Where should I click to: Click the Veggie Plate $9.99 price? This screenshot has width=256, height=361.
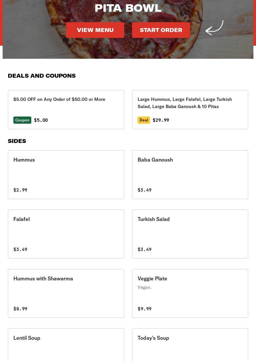click(144, 309)
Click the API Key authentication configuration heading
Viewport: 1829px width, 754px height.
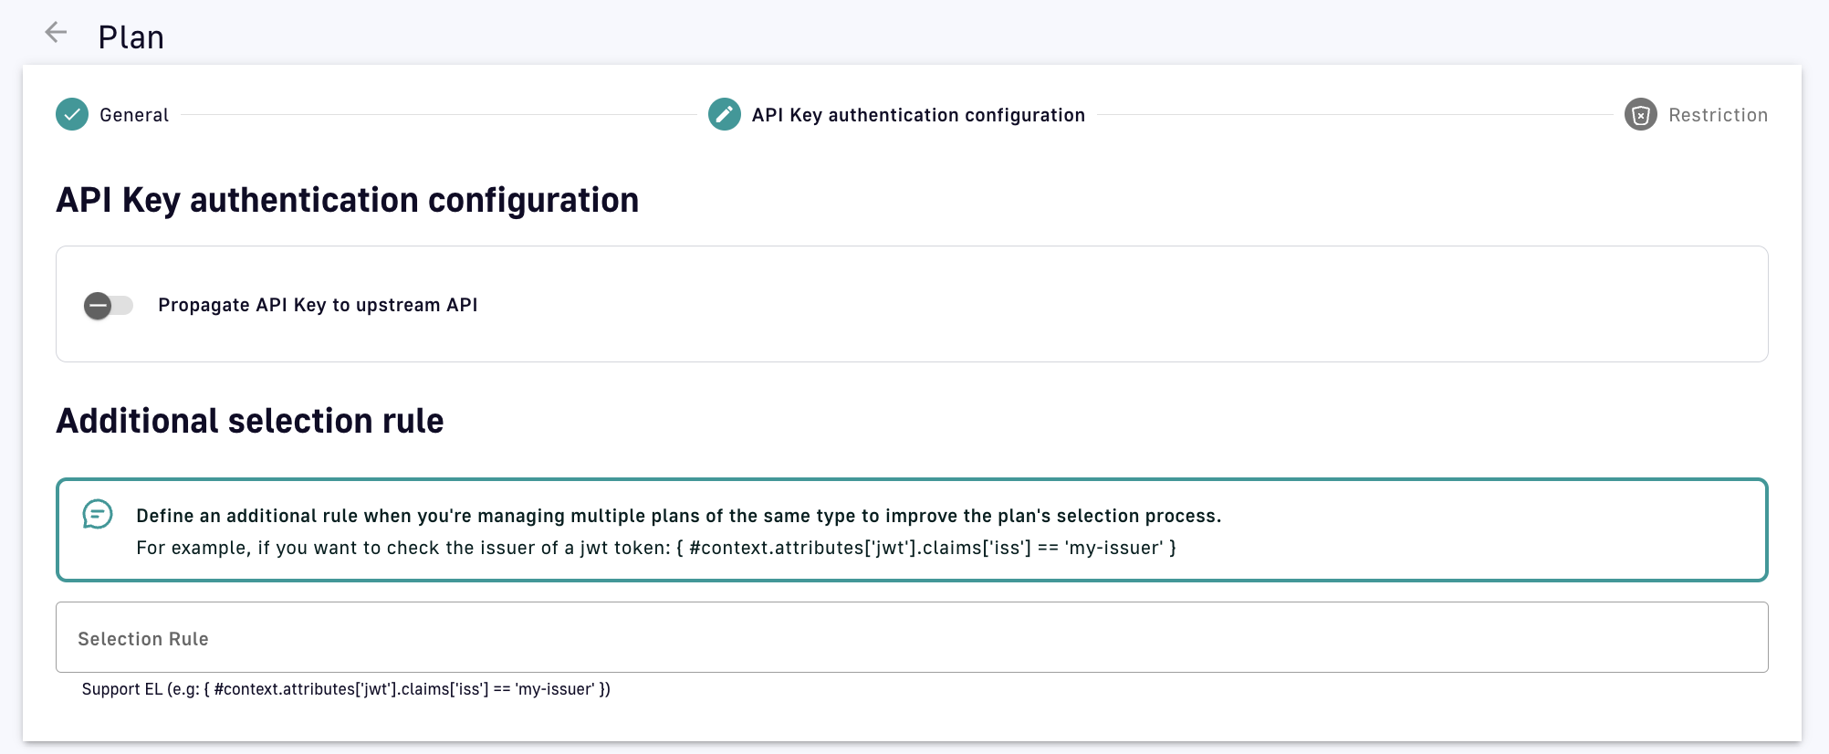(348, 200)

Activity.
In your copy of the entries above, keep the text exact and leave out the pictures.

Output of the exercise.
Where should I click to: Click the Veggie Plate $9.99 price? This screenshot has width=256, height=361.
click(144, 309)
Click the API Key authentication configuration heading
Viewport: 1829px width, 754px height.
(348, 200)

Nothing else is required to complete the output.